Monday 30 April 2012

Any News For Gerry?

Welcome back from Syria kid where you spent the last two weeks as a peace observer. When asked by CNN what you thought of the situation, you pushed back a lock of hair, adjusted your aviator sun glasses and said, "Syria is very much like Derry. The people are open and friendly. Another thing Syria has in common with Derry, is that everyone can sing. Beat combos cris-cross the desert like veritable dung beetles. This Friday, I hope to have in the studio Syrian's top group, the "Damascus Melody Tones". When asked if he had brought home a souvenir for 1960's hipster, Mr Coyle, Mr Anderson replied, "Yes, I have as a matter of fact.

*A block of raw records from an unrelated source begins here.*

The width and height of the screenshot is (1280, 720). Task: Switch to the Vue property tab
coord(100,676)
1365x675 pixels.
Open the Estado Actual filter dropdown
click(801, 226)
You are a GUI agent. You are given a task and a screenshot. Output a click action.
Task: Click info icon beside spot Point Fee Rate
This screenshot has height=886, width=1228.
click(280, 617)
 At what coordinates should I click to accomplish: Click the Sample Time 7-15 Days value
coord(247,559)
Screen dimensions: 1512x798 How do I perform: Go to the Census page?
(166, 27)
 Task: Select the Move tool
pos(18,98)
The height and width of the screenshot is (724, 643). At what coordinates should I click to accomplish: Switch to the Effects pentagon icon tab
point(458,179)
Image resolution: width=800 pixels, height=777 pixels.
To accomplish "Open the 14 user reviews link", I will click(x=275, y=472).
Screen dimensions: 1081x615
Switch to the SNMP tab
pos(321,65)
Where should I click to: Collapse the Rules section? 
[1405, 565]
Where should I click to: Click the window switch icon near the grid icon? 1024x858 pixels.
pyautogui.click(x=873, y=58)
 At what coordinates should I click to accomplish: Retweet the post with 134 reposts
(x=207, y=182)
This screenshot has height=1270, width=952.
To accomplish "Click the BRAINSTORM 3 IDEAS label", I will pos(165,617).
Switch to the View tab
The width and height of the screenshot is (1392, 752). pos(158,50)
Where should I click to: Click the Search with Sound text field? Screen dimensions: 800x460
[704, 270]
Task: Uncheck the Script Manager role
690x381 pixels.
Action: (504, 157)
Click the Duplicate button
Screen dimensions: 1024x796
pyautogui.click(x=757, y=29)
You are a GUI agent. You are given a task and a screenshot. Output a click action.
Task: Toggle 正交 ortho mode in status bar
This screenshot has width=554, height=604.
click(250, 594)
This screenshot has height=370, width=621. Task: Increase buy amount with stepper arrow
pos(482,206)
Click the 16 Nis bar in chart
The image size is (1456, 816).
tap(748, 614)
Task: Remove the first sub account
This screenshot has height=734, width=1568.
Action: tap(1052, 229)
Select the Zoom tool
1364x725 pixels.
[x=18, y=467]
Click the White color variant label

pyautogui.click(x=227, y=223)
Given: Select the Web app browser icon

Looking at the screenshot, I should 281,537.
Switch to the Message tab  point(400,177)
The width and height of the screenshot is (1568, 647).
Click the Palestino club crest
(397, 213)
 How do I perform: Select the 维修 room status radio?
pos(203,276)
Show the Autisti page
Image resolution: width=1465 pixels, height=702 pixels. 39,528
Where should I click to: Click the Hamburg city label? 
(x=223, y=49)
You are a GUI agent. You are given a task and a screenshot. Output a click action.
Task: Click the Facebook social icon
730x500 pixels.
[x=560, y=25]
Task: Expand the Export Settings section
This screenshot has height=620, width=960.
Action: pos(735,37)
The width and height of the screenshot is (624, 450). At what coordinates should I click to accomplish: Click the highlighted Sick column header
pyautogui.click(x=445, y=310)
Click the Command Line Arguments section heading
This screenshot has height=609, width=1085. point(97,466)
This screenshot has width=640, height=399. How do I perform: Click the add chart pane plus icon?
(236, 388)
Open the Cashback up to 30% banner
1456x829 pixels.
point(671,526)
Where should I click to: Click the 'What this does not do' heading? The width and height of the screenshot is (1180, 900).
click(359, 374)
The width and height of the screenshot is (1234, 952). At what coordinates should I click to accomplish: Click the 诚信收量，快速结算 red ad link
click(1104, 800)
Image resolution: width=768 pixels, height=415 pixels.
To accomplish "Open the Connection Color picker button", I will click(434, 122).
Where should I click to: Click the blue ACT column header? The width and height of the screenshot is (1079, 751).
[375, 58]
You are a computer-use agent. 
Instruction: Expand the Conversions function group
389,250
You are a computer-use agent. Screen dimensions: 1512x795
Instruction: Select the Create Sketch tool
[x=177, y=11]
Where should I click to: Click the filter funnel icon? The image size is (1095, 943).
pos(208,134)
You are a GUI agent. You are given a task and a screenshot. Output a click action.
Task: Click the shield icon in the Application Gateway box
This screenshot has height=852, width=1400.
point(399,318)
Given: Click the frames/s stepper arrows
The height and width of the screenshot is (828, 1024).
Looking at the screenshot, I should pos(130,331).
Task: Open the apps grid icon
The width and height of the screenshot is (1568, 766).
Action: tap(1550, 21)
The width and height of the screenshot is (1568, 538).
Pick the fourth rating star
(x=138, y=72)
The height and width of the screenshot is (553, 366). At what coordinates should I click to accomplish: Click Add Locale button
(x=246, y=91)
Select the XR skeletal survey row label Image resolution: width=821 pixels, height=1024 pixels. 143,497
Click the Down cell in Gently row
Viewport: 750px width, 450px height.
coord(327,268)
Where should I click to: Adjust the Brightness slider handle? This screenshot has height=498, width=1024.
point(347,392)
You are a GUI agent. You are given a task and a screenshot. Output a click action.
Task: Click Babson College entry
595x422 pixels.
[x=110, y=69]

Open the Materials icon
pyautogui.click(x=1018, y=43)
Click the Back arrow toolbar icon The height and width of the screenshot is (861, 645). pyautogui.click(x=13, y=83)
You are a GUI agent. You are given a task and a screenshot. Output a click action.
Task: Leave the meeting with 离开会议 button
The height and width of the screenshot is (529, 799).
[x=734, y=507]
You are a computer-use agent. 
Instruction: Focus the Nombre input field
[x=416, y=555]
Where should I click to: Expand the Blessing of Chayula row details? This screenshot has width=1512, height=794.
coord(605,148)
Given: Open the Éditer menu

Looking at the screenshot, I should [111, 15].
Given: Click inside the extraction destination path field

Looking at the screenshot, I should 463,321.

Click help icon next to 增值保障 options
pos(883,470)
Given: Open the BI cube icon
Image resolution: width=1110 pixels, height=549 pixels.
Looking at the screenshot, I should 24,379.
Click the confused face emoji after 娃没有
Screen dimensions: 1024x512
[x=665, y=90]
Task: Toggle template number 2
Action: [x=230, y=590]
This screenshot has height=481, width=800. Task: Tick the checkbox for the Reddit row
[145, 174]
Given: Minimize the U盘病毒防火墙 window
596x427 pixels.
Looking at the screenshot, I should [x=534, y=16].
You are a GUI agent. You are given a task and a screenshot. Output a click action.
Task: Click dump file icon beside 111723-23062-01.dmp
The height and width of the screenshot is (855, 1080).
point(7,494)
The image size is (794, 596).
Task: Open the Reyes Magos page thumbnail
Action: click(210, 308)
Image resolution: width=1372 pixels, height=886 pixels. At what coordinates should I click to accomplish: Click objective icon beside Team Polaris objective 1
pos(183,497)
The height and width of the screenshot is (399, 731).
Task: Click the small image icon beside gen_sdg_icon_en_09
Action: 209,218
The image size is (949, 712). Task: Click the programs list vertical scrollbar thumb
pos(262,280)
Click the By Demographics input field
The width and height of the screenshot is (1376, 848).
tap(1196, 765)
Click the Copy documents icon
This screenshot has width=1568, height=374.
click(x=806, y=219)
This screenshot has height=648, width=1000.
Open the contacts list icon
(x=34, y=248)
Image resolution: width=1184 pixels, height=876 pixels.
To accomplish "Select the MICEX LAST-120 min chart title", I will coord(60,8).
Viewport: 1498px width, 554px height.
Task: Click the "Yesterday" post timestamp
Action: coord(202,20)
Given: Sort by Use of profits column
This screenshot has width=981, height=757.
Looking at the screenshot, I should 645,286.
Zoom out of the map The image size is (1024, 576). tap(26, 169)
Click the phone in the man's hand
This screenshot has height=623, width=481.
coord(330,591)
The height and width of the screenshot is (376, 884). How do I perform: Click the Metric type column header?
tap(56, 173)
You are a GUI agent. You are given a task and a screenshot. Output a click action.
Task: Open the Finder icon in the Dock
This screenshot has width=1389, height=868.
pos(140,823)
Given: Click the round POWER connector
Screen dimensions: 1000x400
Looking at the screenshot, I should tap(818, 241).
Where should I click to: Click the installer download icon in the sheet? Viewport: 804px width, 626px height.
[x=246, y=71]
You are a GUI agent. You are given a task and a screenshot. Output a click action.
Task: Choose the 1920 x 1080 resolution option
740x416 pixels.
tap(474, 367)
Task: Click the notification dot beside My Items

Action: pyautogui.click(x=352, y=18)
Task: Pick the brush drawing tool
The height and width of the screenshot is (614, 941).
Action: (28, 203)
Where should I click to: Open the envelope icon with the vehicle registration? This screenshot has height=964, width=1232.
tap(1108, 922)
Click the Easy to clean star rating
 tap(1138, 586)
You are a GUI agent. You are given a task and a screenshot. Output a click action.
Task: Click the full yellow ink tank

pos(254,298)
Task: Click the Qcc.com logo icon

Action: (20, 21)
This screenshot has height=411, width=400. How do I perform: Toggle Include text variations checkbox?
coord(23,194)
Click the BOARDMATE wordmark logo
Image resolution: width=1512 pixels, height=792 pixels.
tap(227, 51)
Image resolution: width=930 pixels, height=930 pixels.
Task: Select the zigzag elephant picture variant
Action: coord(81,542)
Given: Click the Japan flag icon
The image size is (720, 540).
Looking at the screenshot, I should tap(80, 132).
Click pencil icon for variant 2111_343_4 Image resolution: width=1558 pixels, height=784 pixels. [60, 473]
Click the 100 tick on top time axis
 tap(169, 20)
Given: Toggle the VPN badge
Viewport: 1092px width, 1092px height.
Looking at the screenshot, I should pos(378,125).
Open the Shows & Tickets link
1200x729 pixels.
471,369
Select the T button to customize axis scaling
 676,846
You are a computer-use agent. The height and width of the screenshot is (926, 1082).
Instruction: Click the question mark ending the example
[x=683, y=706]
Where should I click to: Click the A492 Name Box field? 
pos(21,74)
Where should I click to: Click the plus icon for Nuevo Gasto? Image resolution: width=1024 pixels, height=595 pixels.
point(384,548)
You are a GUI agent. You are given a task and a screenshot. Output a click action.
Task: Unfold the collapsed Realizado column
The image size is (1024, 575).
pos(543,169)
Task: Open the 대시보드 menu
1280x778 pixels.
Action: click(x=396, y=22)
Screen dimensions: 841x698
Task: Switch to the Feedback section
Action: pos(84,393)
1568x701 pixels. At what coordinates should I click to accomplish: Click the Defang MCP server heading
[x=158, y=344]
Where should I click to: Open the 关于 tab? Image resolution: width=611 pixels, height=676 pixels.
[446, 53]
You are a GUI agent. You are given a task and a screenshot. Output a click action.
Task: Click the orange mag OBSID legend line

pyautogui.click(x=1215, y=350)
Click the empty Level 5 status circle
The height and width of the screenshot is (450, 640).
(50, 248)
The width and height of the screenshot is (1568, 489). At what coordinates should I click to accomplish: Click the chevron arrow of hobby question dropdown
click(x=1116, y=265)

Wrapped up in the Syrian Chronicle, I have a large piece of dried,camel dung which Mr Coyle can use as a paper weight." According to the Derry Journal, Mr Coyle was gob smacked to receive the gift and yelled out in a strange, falsetto voice, "Oh Mr Anderson, with this dried camel dung you are spoiling me!" Tommy my cat, emerged from the cubby hole under the stairs, where he had been pretending to be a Dyson Vacuum cleaner and said, "NEWS! we must inform Gerry of anything strange, or startling which happened while he was away." I scratched a shrunken head and said, "We could tell him about the Titanic celebrations which caused a panic stricken Jim Rodgers to scream out, "NIGH! NIGH! NIGH! Woman and wains first!" "The Titanic!" snorted Tommy. "Gerry doesn't want to hear about a debacle which vies for prominence with the Hidenburg Zeppelin disaster,the Tower of Babel and the Derry U-boat, which turned out to be a pile of supermarket trollies.". I threw another log on the electric fire and said, "I wonder if Gerry knows that, fire bug, Jordie Tuft, was taken to hospital suffering from piles and smoke inhalation?" "It's the Lough Brickland fire brigade I feel sorry for," said Tommy. "Every week, those brave men have to pull old Jordie out from a smoke filled den, full of livestock, Jeyes fluid and empty cooking sherry bottles." "I wonder what happened this time?" I said. "What means did the arch-arsonist employ to achieve ignition and conflagration?" "Leave it to Gerry," said Tommy. "Sit back and listen as ace reporter Gerry Anderson phones old Jordie and asks pertinent questions relating to the latest bout of instantaneous spontaneous combustion." "Can't wait," I said. . drawing up a chair and pressing my ear to the radio.